Synthesis of Sr–morin complex and its in vitro response: decrease in osteoclast differentiation while sustaining osteoblast mineralization ability

Abstract

Strontium ranelate (SrR) has been used as the ultimate choice for osteoporosis treatment. However, the development of more tolerable and bioactive Sr²⁺ carriers is still a need. The design of Sr²⁺-based platforms has moved towards the obtention of anion carriers that can also exhibit a positive effect on bone metabolism. In this sense, we used morin, a natural flavonoid, as a new arrangement for Sr²⁺ carriage in the synthesis of an Sr²⁺ complex. It has been claimed that phenolic compounds promote bone health. Therefore, we hypothesized that the association of Sr²⁺ with morin could improve its anabolic effects.
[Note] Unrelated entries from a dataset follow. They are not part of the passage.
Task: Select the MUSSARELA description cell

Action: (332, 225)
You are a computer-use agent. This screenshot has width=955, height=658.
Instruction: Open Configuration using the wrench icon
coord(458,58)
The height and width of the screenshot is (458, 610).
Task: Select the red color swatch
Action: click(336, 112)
Complexes with the general formula [(C₁₅H₉O₇)Sr(H₂O)₂]Cl·3H₂O were synthesized and characterized by elemental analysis, thermogravimetry, UV-Vis and infrared absorption spectroscopies and ¹H-nuclear magnetic resonance. We showed that the complexation between morin and Sr²⁺ occurred among the 3-OH and 4CO groups of morin. Preosteoclasts cultures with the Sr–morin complex exhibited a reduced osteoclast differentiation rate and sustained osteoblast mineralization ability. The response of Sr–morin was higher than that observed for SrR at the same concentration range. Considering the above-mentioned observations, the Sr–morin complex could be an interesting approach to be further exploited not only as an alternative treatment for osteoporosis but also in the design of materials for faster osteointegration.